By Corey Goerdt October 2018 Expert Insights

Opening a new restaurant means navigating a maze of creative, logistical, and legal challenges that would make American film producer M. Night Shyamalan blush. From tricky wage and hour laws to devilishly short immigration forms, there are employment law hurdles lurking around every turn. With a little forethought, new restaurants can avoid being stuck in a legal nightmare.

Taking Care of Business and Working Overtime

Paying overtime, employing minors, and paying tipped employees—wage and hour concerns are among restaurants’ most enduring and frequent legal terrors. 

The federal Fair Labor Standards Act (FLSA) generally requires restaurants to (1) pay a minimum hourly wage of $7.25; (2) pay overtime wages of one and one-half times an employee’s regular rate of pay for hours worked in excess of 40 during a work week; and (3) keep records with accurate information about each employee’s hours worked and wages earned. 

A few of a restaurant’s employees, such as a general manager, executive chef and some assistant managers, may be exempt from these requirements, but the vast majority of restaurant employees are entitled to earn the minimum wage and overtime payments for hours worked over 40 in a workweek. This is the case regardless of whether employees are tipped and paid on an hourly basis, which is the most common scenario, or paid on a day-rate or weekly basis, which is more common for kitchen staff.

The most commonly misunderstood FLSA provisions relate to paying tipped employees. While restaurants can pay a direct cash wage lower than $7.25/hour (but no less than $2.13/hour) and count a limited amount of its employees’ tips (no more than $5.12/hour) toward the difference, the crucial take-away is tipped employees must always receive – through direct wage and/or tips—at least the federal minimum wage of $7.25/hour. In order to use this system of payment, known as a “tip credit,” the restaurant must provide prior notice to its tipped employees. 
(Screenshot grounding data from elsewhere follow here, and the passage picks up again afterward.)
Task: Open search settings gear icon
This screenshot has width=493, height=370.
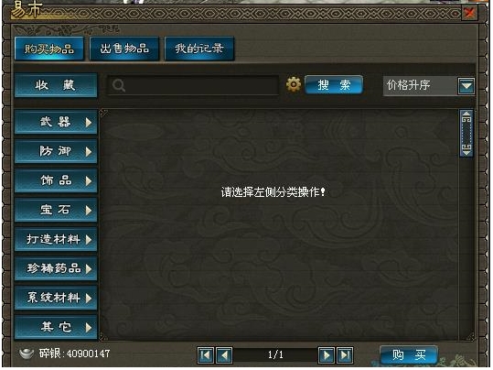Action: click(294, 84)
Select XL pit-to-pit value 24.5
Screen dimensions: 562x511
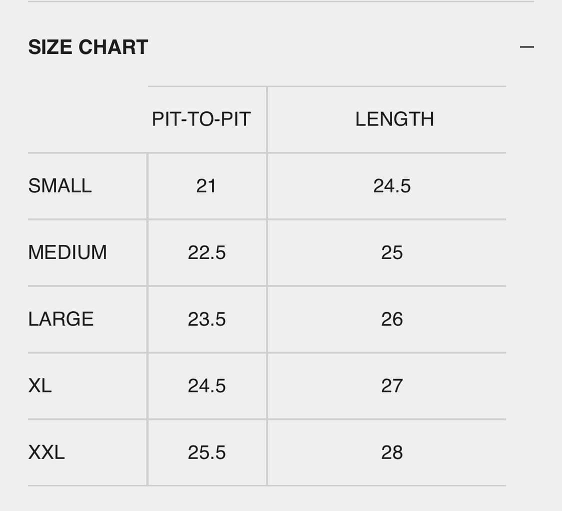click(206, 386)
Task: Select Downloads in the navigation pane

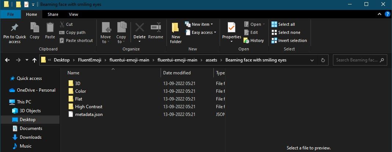Action: (30, 137)
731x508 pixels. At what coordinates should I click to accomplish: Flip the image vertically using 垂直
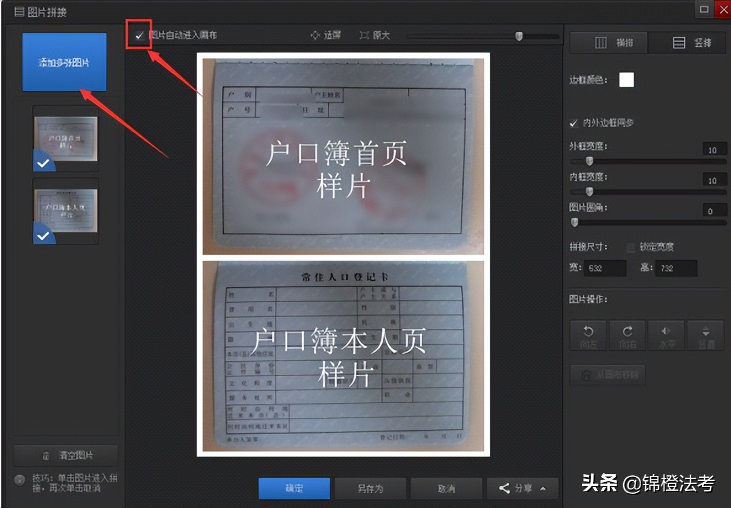706,335
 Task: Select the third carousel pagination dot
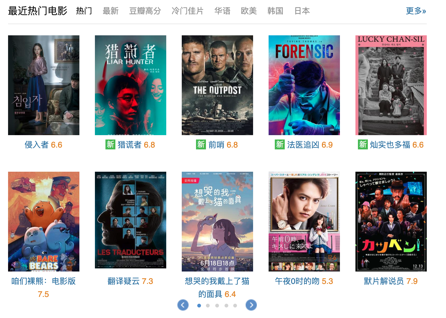[217, 306]
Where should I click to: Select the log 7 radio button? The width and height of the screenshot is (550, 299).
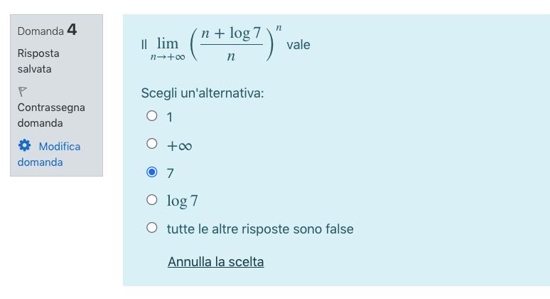[152, 200]
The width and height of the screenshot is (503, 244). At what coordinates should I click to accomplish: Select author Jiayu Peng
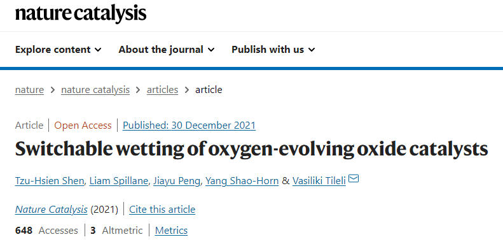click(x=177, y=181)
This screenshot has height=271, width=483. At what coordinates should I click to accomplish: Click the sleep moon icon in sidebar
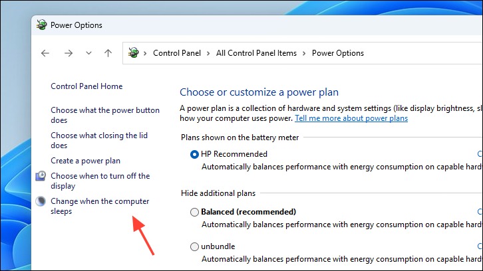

That said, state and local wage hour laws vary wildly. Many impose greater obligations on employers than the FLSA. For instance, California does not allow a lower cash wage for tipped employees; instead, restaurants must pay tipped employees at least the state minimum wage of $11 per hour. Therefore, it’s crucial to keep up to date with the laws in your restaurant’s state and city.

There are more restaurant wage and hour horror stories than Goosebumps novels. 

This summer, a Mexican restaurant in the Midwest agreed to pay 23 employees more than $200,000 in back wages after a long-running investigation by the U.S. Department of Labor found a host of FLSA violations, including paying flat daily or weekly salaries to kitchen staff regardless of the number of hours worked, failing to maintain accurate and legally required records of the number of hours employees worked, and requiring minors under 16 to work past 9 p.m. and longer than 3 hours on school nights—a violation of the FLSA’s child labor provisions.

Earlier this year, a Pennsylvania sandwich chain restaurant agreed to pay $2.1 million to settle claims that it failed to satisfy the notice requirements of the tip credit provisions of the FLSA and Pennsylvania minimum wage laws. In addition to the $2.1 million settlement, the court required the sandwich chain to pay the tipped employees’ attorneys’ fees, which amounted to more than $600,000. 

In order to avoid issues like this, there are several steps you can take to mitigate your risks.

First, you should work with your employment law attorney to determine from the beginning which positions at your restaurant are exempt from the FLSA’s overtime and minimum wage requirements.  An ounce of prevention at the outset will save your restaurant pounds of attorneys’ fees and potential fines later. Next, consider implementing electronic timekeeping. 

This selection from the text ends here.